Sum of two Beta distributed random variables I want to establish (although  I am not certain that it is possible to do so) that, if X,Y  with
$X \sim Beta(\alpha_1, 1- \alpha_1)$
$Y \sim Beta(\alpha_2, 1- \alpha_2)$
then
$X+Y \sim Beta(\alpha_1+\alpha_2, 1-\alpha_1-\alpha_2)$
With the convolution I have:
$
\int_0^1f_Y(z-x)f_X(x)dx
$
$
=\int_0^1 \frac{1}{B(\alpha_1,1-\alpha_1)}\cdot(z-x)^{\alpha_1-1}\cdot(1-z+x)^{-\alpha_1}\frac{1}{B(\alpha_2,1-\alpha_2)}\cdot x^{\alpha_2-1}\cdot(1-x)^{-\alpha_2}
$
$
=\frac{1}{\Gamma(\alpha_1)\Gamma(\alpha_2)\Gamma(1-\alpha_1)\Gamma(1-\alpha_2)}\int_0^1 \cdot(z-x)^{\alpha_1-1}\cdot(1-z+x)^{-\alpha_1}\cdot x^{\alpha_2-1}\cdot(1-x)^{-\alpha_2}
$
I dont see how to continue here.
Any ideas are appreciated! 
Kind Regards 
Humboldt
 A: The flaw in the claim is made apparent by simply considering the support of $X$, $Y$, and the sum $X+Y$:  since $X, Y \in [0,1]$, $X+Y \in [0,2]$ and that is very clearly not Beta distributed no matter what the underlying parameters might be.

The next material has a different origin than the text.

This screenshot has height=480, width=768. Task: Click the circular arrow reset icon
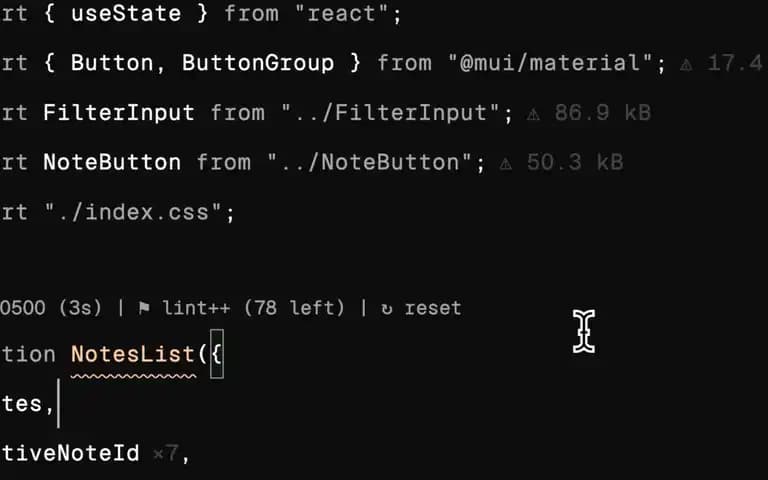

A: I have done some simulations of sums of beta rv's, independent but not identically distributed, for some parameter values that seem reasonable for practical estimates of PERT parameters (min, most likely, max, lambda) for project effort estimates.  Since the sum is bounded below by the sum of the mins and similarly for the maxes, it seems reasonable to conjecture that the distribution of the sum is approximately beta.  I find that the approximation is either fairly good or very good for a casual sample of summand distribution parameters.  I fit the approximating beta by doing a least-squares minimization on the PERT most-likely and lambda parameters with Excel Solver.  This technique is of practical value in doing Monte Carlo simulations of project cost.  The cost of a phase is the sum of a number of PERTs for the tasks, and the cost of the project is the sum of the PERT (beta) approximations for the phases.